Początek Kulturalnego Trójkąta w Kandy był taki sobie, ale dalej miało być tylko lepiej. Tak przynajmniej wynikało z niezależnych ocen unescowych atrakcji. Pierwszą z nich była świątynia buddyjska w
Dambulli. Złota Świątynia, bo tak zwie się ów przybytek, to miejsce kultu już od dwóch tysiącleci, pierwsze świątynie powstały bowiem w I w. p.n.e. Kompleks składa się z pięciu świątyń utworzonych w jaskiniach na niewielkim wzniesieniu. Droga do nich jest dość stroma, ale bez problemu do pokonania nawet przez trzylatkę. W świątyniach znajdują się w dużych ilościach posągi Buddy, przetykane malowidłami tegoż religijnego przywódcy w ilościach jeszcze większych. I o ile w Kandy nie czułem nic a nic duchowości, tutaj było zdecydowanie bardziej klimatycznie. Świątynie w skale to zresztą wspólny element u buddystów, hinduistów i chrześcijan, a pewnie i innych religii także (choć w islamie nie kojarzę, a Żydzi świątyń nie mają w ogóle oprócz szczątków jednej). Mimo wszystko całość jest dość mała i do obejrzenia w krótkim czasie. Miejscu dodaje uroku ładny widok z góry, a odejmuje ogromny, nieco kiczowaty, współczesny posąg Buddy postawiony u podnóża całego kompleksu.

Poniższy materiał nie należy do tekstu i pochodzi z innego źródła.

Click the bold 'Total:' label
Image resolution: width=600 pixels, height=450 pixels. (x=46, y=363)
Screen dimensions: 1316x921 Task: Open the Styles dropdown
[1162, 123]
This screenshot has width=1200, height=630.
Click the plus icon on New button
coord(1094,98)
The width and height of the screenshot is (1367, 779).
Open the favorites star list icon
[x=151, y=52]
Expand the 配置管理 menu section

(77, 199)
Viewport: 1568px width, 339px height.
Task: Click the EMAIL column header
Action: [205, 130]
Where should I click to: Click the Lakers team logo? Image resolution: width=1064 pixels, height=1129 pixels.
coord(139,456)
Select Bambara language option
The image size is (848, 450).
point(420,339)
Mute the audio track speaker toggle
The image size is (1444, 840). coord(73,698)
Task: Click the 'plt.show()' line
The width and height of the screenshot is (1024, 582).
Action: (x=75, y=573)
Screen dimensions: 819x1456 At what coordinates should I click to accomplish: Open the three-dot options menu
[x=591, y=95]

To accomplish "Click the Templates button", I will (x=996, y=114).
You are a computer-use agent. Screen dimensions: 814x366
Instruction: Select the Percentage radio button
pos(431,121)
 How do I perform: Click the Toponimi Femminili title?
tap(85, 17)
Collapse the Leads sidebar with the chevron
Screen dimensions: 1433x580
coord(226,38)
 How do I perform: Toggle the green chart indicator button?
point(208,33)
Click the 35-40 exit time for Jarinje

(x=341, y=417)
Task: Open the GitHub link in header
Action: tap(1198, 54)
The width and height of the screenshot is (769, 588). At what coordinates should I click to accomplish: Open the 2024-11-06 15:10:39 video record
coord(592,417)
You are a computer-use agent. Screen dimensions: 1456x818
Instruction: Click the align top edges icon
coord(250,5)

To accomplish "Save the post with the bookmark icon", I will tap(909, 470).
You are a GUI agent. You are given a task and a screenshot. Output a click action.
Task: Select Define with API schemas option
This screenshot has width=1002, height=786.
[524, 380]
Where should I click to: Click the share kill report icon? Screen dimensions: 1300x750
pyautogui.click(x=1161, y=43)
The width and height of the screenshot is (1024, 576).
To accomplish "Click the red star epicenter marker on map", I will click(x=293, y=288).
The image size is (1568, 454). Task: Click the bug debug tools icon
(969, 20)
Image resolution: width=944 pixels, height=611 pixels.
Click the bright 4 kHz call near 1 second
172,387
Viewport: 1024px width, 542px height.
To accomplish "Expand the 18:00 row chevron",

Następnego dnia rozpoczęliśmy od atrakcji, która zdaniem wielu jest numerem jeden na Sri Lance. Mowa o twierdzy
Sigirija, słynnej Lwiej Skale, fortecy wybudowanej w V w. n.e. przez króla-uzurpatora Kassjapę. Jak to uzurpator, Kassjapa bał się o własne bezpieczeństwo i w tym celu polecił wybudować sobie siedzibę w jednym z najtrudniej dostępnych miejsc – samotnej skale wystającej wysoko ponad otoczenie. Zdobyć twierdzę i tak było niewyobrażalnie trudno, ale król dodatkowo zwiększył poziom trudności nakazując umieścić w newralgicznych miejscach roje dzikich pszczół, które miały być rozdrażniane strzałami z łuku w razie ataku przeciwnika. Te wszystkie przeszkody są do pokonania i dzisiaj – choć dziś do twierdzy wiodą schody, pokonanie ich wymaga niemałego wysiłku, zwłaszcza w lankijskiej upalnej pogodzie. Pszczół wprawdzie nikt celowo nie drażni, ale czasem atakują same z siebie – wtedy trzeba zachować spokój i chować się w specjalnych siatkach. W razie ataku pszczół droga na górę jest zamykana, a zakupionych biletów się ponoć nie zwraca. My oprócz pszczół widzieliśmy jeszcze długaśnego węża, ale była to raczej atrakcja niż realna przeszkoda.
Wszystkie te trudności zostały bohatersko pokonane przez naszą czwórkę, przy czym najłatwiej miał Adaś, który miał za zadanie tylko wchodzić. Rodzice mieliby jeszcze łatwiej, gdyby nie potrzeba niesienia na rękach Martynki w momentach największych przewężeń. Najtrudniej i tak miała sama Martynka, która, pomijając nieliczne fragmenty, w których była noszona, praktycznie całą trasę pokonała na własnych nogach. Dla Martynki był to pierwszy wyjazd bez wózka i szczerze mówiąc obawialiśmy się, czy nie będzie zbytnio marudzić. I rzeczywiście, na początku podróży trochę marudziła, ale później się przyzwyczaiła i pod koniec dziarsko maszerowała niemalże na równi z bratem. Wózkowi na stałe mówimy więc pa pa, a w kolejnych podróżach będziemy chodzić jeszcze więcej.
Jeśli chodzi o samą Sigiriję, to mam lekko mieszane uczucia. Oczywiście u podnóża, tuż przy słynnych lwich łapach, Sigirija absolutnie zachwyca. Z drugiej strony pamiętam, że wszedłszy na szczyt byłem nieco zawiedziony – forteca rzeczywiście robiła wrażenie swoją powierzchnią, ale po opuszczeniu została splantowana i po wysokich murach zostały często niskie murki. Przeglądając zdjęcia do tego wpisu znowu zaczęło mi się bardzo podobać i nawet nieco siebie ganię za turystyczne zblazowanie. Niewątpliwie Sigirija to punkt obowiązkowy i warto odżałować 30 USD za wstęp. Ci, co nie byli, opinię mogą sobie wyrobić sami, choćby na podstawie załączonych zdjęć.